Document text =>
Later in her deposition, Dr. Ibrahim noted that since returning to Malaysia in 2005, she has become active in Jamaah Islah Malaysia, a non-profit professional networking group for Muslims who have returned to Malaysia after post-secondary schooling in the U.S. and Europe.  The two groups have names that could easily be confused by non-Malays, and are sometimes referred to by the same acronym, “JIM”. But both are well-known and readily distinguishable to Malaysians. And the FBI agents who visited her in 2004 didn’t ask about “Jamaah Isla Malaysia”, the entirely innocent organization with which Dr. Ibrahim is now involved. This potential confusion is the only hint in the public record to date about any possible explanation, legitimate or not, for FBI “Special Agent” Kelly’s nomination of Dr. Ibrahim for inclusion on the “no-fly” list.

Problem to solve => Continue the passage about Dr. Ibrahim and the FBI's no-fly list nomination, picking up after its final sentence.

Entries shown =>
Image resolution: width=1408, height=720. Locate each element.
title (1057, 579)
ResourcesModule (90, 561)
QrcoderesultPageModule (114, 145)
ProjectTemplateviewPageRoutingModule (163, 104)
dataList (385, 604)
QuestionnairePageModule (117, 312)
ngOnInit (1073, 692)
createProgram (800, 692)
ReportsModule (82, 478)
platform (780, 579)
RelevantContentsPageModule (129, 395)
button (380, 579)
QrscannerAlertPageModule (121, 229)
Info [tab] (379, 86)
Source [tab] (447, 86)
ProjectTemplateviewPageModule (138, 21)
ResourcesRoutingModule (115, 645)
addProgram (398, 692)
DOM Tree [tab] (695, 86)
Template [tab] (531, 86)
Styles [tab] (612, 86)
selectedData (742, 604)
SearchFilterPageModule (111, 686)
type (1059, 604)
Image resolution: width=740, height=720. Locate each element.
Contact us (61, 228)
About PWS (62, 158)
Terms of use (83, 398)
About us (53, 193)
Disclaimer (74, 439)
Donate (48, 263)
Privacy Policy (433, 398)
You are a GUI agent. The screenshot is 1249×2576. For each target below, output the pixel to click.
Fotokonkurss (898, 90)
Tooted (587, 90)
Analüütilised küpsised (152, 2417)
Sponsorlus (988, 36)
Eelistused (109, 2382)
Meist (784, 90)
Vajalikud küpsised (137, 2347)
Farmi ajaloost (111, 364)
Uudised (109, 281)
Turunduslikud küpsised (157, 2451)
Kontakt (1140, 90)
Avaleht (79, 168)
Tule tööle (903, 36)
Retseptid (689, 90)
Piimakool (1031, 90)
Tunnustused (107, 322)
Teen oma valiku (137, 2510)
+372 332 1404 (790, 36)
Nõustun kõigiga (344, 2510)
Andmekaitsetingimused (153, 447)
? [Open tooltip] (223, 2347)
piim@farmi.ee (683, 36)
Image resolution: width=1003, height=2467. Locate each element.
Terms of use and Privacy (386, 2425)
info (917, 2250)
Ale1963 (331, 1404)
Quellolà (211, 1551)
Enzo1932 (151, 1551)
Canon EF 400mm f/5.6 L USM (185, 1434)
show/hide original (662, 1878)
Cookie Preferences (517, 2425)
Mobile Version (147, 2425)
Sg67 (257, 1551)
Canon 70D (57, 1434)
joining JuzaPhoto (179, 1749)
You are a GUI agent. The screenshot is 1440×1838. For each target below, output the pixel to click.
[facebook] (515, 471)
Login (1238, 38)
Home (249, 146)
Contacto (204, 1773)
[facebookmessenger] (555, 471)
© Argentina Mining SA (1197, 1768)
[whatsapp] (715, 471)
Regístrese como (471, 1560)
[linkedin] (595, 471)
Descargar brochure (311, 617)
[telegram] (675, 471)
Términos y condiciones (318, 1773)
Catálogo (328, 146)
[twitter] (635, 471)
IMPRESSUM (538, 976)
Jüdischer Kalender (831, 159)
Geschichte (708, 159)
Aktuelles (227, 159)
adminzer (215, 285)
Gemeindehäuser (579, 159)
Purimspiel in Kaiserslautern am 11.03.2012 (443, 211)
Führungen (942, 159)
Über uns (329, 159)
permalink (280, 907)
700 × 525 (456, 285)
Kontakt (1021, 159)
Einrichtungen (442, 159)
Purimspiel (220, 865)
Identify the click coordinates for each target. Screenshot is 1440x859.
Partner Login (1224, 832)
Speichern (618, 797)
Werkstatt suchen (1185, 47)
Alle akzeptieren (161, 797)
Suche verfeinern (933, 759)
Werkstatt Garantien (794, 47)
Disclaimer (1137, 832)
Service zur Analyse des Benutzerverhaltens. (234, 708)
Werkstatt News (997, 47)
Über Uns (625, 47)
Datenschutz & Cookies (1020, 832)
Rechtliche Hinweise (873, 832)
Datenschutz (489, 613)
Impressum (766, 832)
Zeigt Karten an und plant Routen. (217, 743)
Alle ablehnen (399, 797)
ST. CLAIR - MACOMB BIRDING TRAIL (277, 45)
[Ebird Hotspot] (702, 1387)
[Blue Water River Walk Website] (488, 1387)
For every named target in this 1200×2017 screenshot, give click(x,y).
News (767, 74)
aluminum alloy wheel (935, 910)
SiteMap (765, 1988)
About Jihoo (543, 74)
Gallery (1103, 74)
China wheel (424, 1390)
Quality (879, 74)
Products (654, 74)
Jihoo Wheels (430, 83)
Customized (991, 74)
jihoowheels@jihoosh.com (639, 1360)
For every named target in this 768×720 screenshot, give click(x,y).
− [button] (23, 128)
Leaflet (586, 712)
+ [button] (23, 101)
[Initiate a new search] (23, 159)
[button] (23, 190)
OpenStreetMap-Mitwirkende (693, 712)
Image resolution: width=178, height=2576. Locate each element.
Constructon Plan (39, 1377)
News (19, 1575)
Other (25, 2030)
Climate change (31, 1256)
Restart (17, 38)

Answer for this exercise =>
Ten days later, on January 2, 2005, Dr. Ibrahim and her daughter were scheduled to fly from San Francisco to Kona, Hawaii, where Dr. Ibrahim was to present a research paper at a conference, and then on to Malaysia after a 5-day stopover in Hawaii.  Dr. Ibrahim testified that she had separate tickets from SFO to KOA (paid for by a Stanford grant) and from KOA via LAX to KUL (paid for by the Malaysian government, since UPM is a government university). So whatever access DHS had to her reservations and whatever “screening” and “watchlist” review she received at SFO should have been only that applicable to a domestic flight within the U.S. —  she wasn’t on a through ticket or connecting through to an international flight.

Dr. Ibrahim was still weak and in pain, suffering from post-surgical complications, and under her doctor’s orders not to lift more than 5 pounds. Friends took her to the airport and carried her luggage for her, and she had requested wheelchair assistance from the check-in counter to the gate.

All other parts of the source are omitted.